Let $n$ be the number of voters and $A$ be the set of alternatives. For voter $i$, we denote by $a \succ_i b$, if $i$ prefers $a$ to $b$, where $a,b \in A$. Let $L(A)$ denote the set of all strict linear orders on $A$.
The proof of the Gibbard Satterthwaite theorem starts by considering the case $n=2$.

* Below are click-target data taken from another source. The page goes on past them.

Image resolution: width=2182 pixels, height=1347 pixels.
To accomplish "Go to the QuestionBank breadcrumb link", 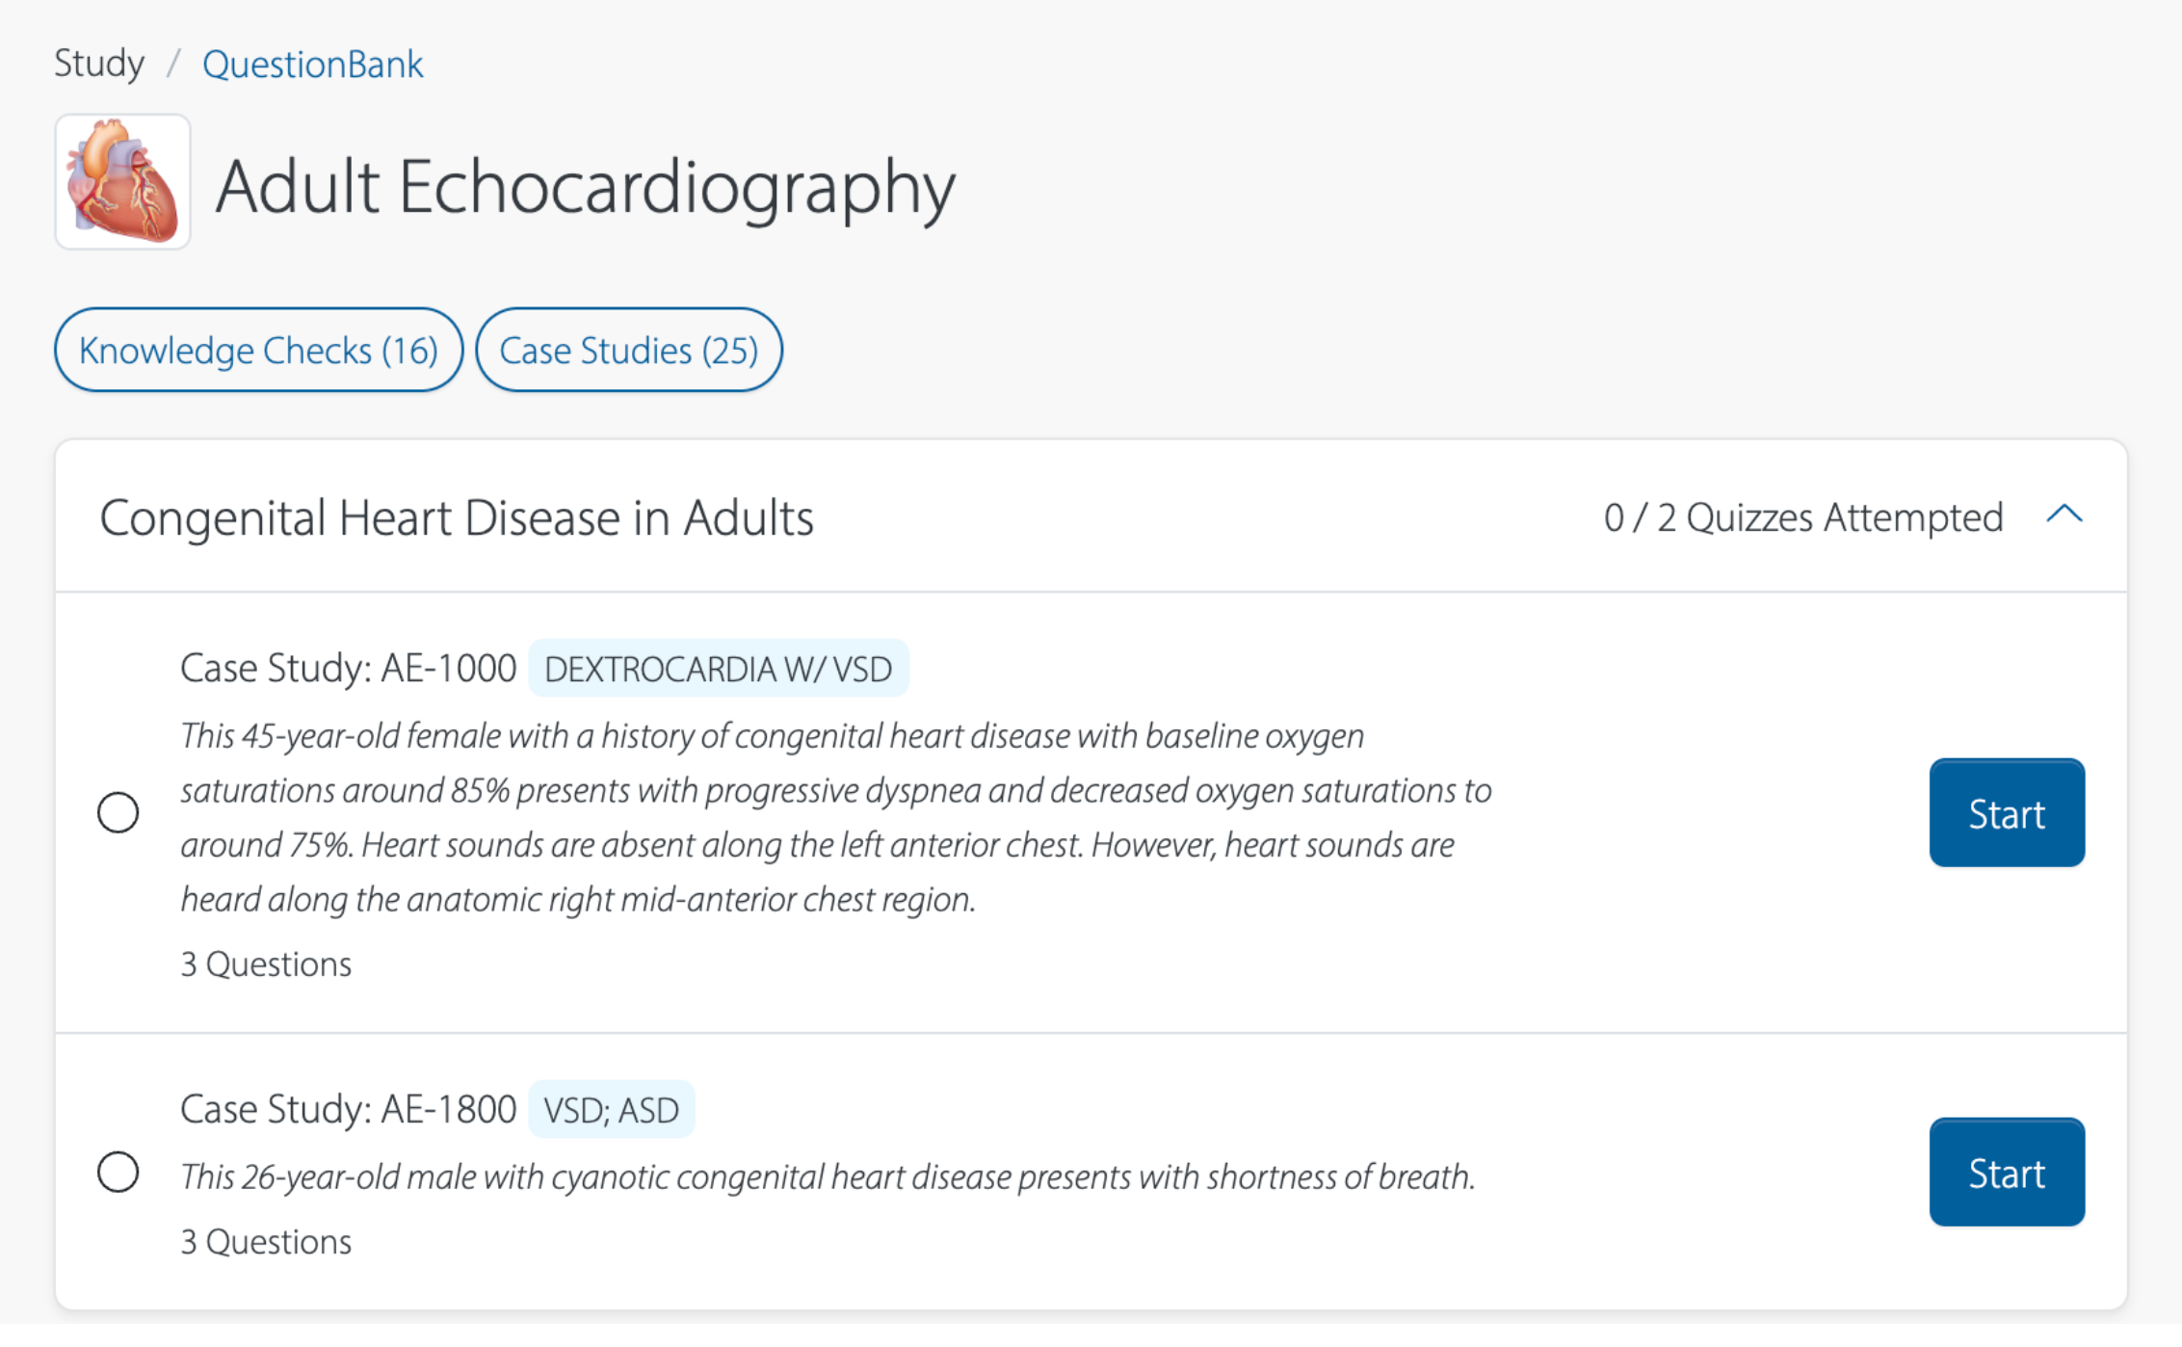I will [x=312, y=65].
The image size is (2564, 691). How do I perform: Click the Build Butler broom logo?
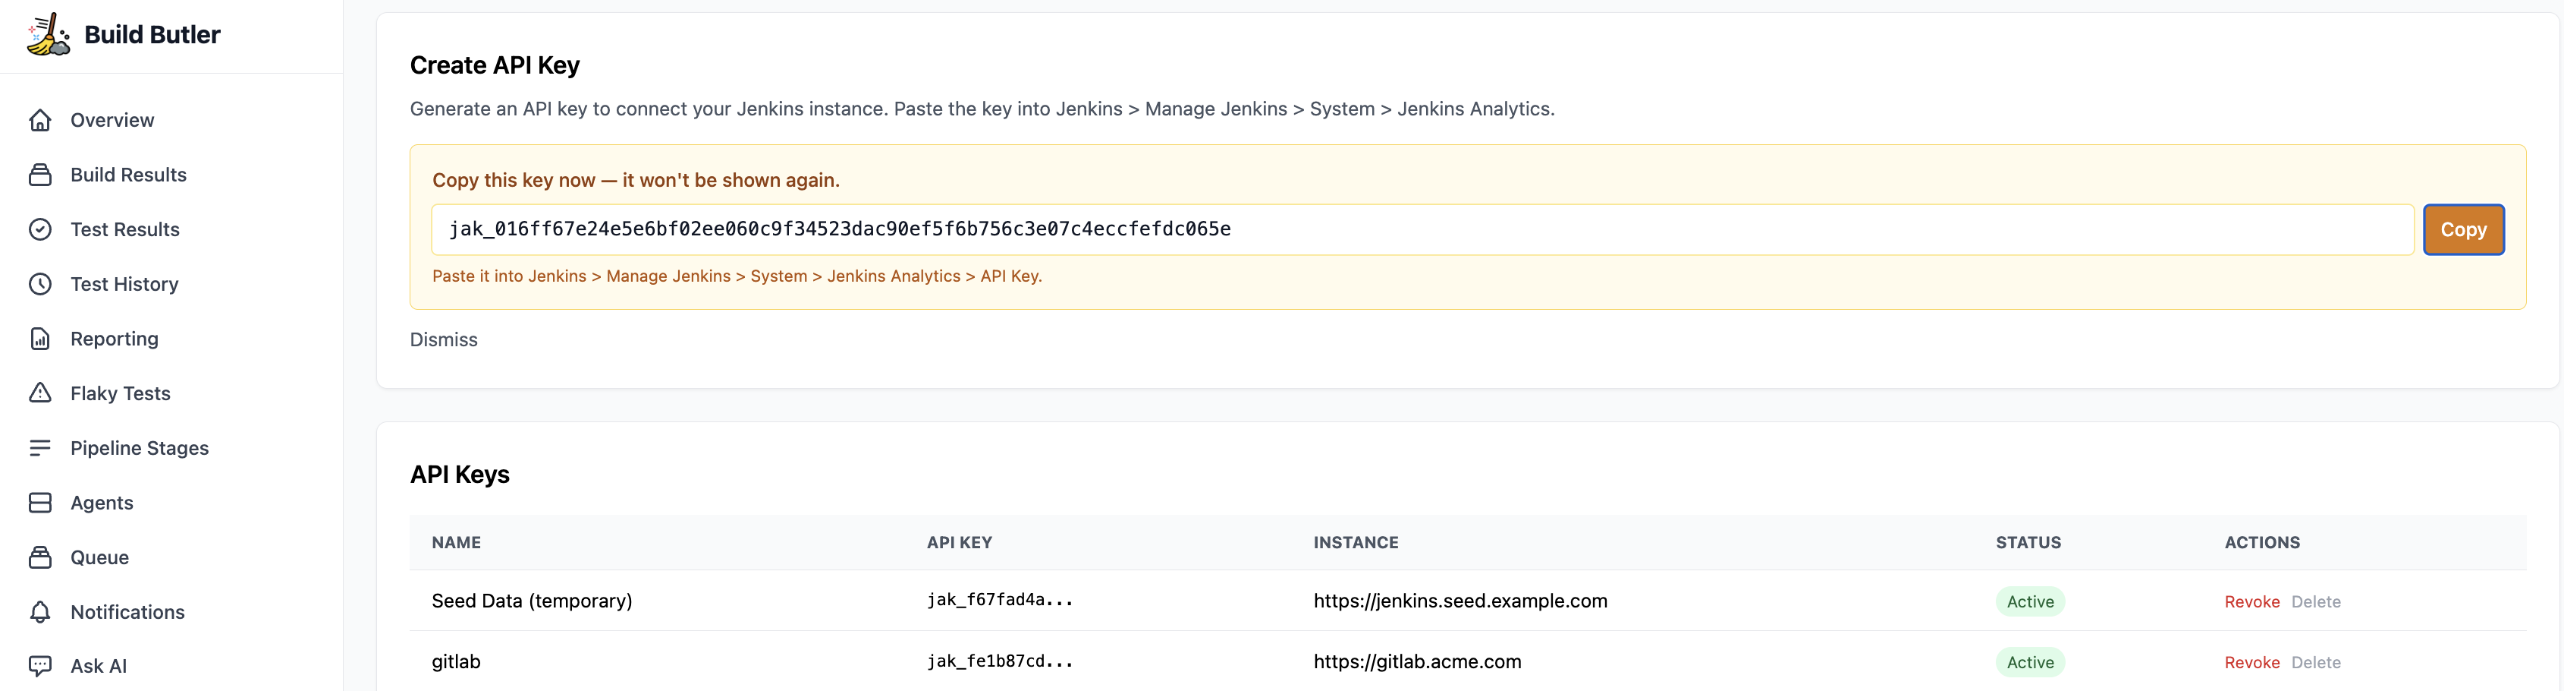tap(48, 35)
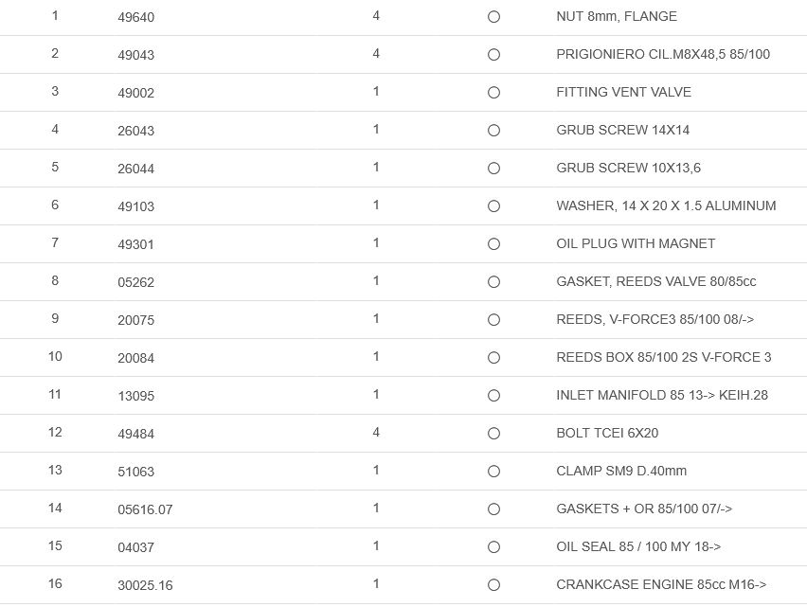
Task: Choose the REEDS, V-FORCE3 radio circle
Action: 493,320
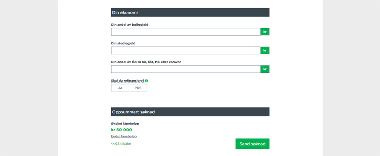Click the Din studiegjeld label text

123,43
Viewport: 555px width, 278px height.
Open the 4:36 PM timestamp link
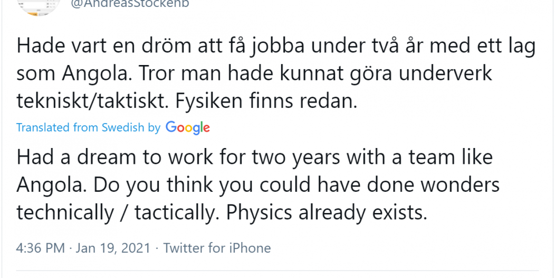pos(40,248)
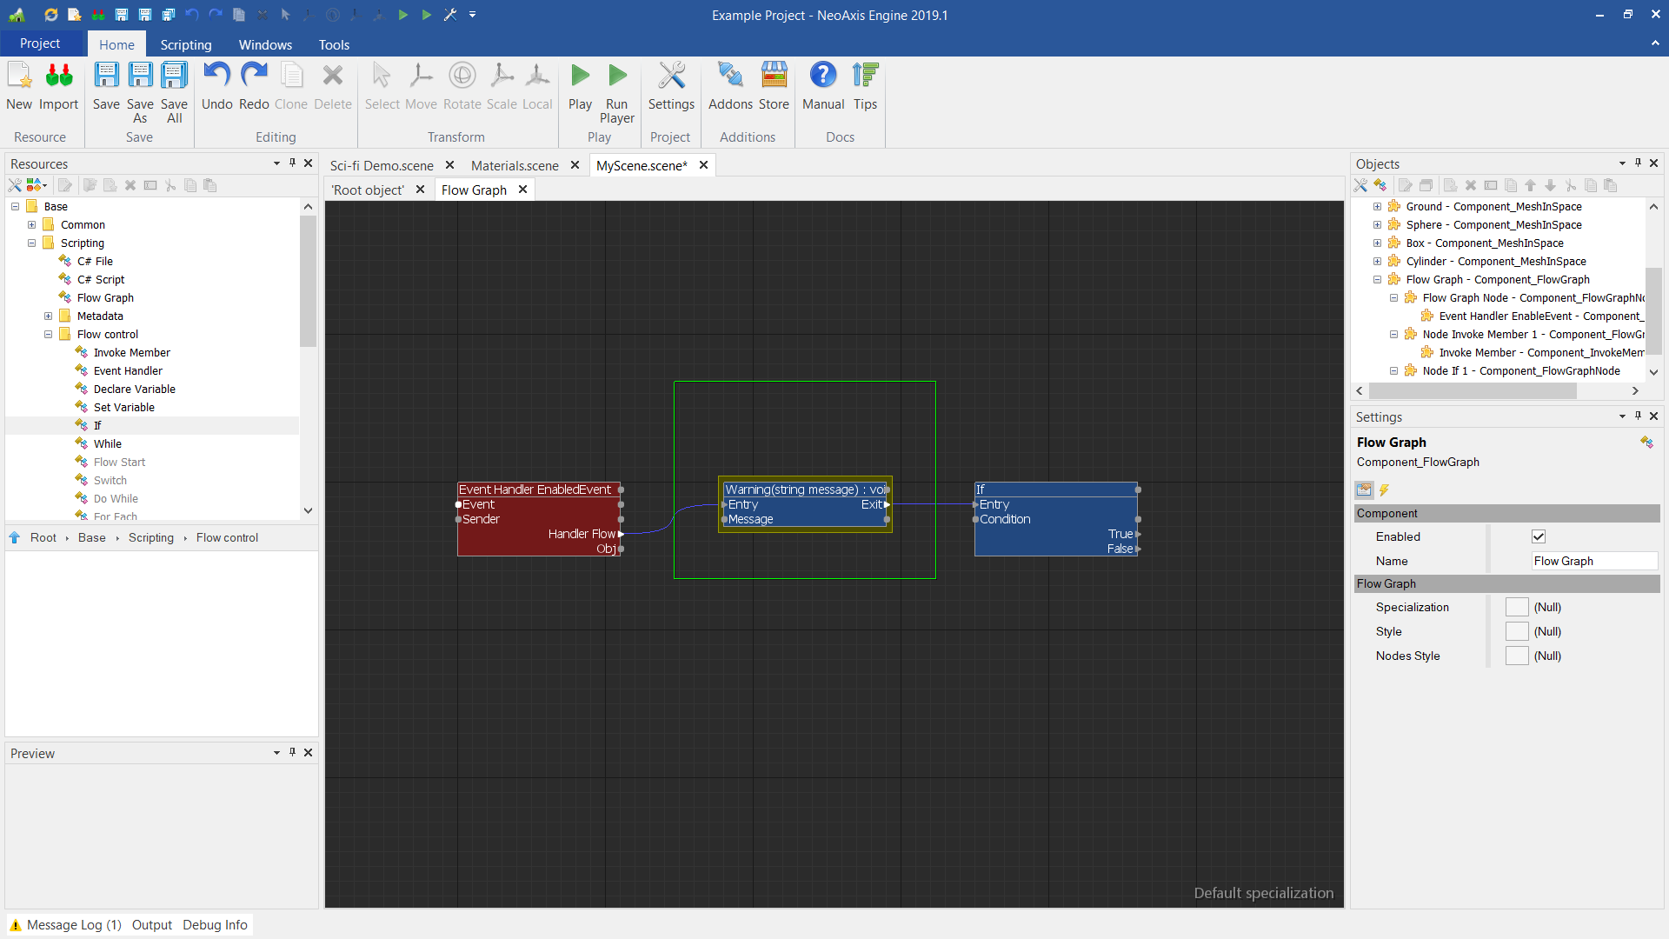Open the Addons icon
The image size is (1669, 939).
pos(729,85)
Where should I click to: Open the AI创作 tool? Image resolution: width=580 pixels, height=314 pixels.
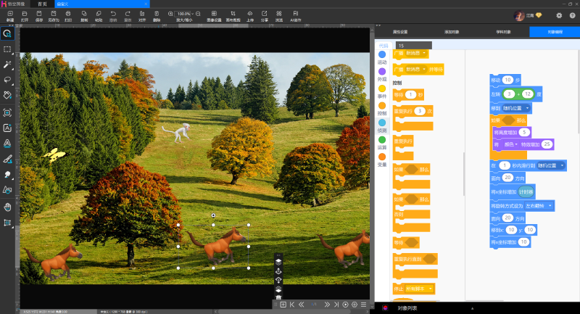[x=295, y=15]
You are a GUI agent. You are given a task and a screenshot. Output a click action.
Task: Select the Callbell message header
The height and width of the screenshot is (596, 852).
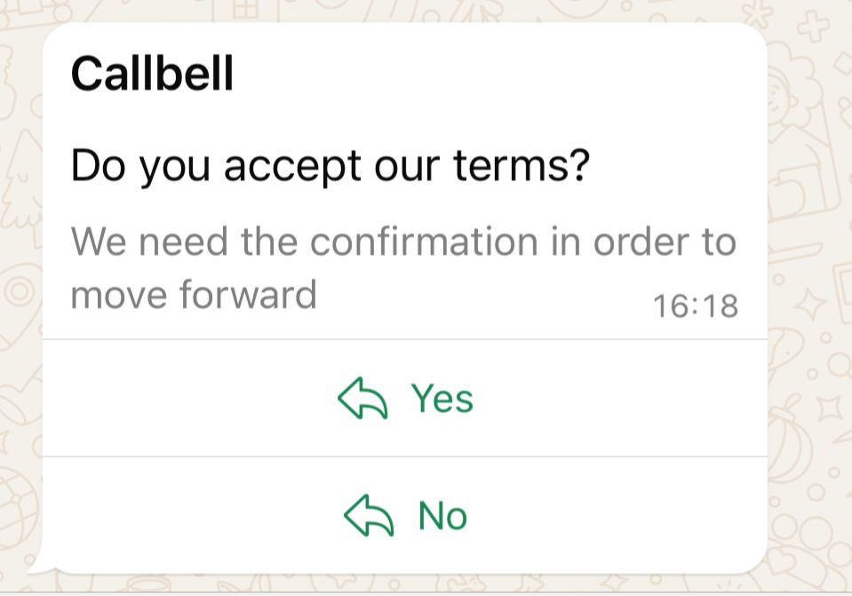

First part of the proof: Let $a,b \in A$ with $a \neq b$. Consider $\succ \in L(A)^2$ such that \begin{equation} a \succ_1 b \succ_1 x \quad \text{ and } \quad b \succ_2 a \succ_2 x, \end{equation} for all $x \in A \setminus \{a, b \}$. Let $f: (L(A))^2 \rightarrow A$ be a SCF. Suppose, for a contradiction, that $f(\succ) =a.$ We also define $\succ' \in L(A)^2$ such that \begin{equation} a \succ^{'}_1 b \succ^{'}_1 x \quad \text{ and } \quad b \succ^{'}_2 x \succ^{'}_2 a, \end{equation} for all $x \in A \setminus \{a, b \}$. Then it is clear that $f( \succ') \neq b$ by strategy-proofness. ....
My question is that I don't understand why $f( \succ') \neq b$ by strategy-proofness? I can't show that $f$ is manipulable if $f( \succ') = b$. Any ideas?
If $f(\succ')=b$, then $2$ is better off pretending to have $\succ_2'$ rather than the actual $\succ_2$: the outcome will then be $b$ instead of $a$, and $b\succ_2 a$.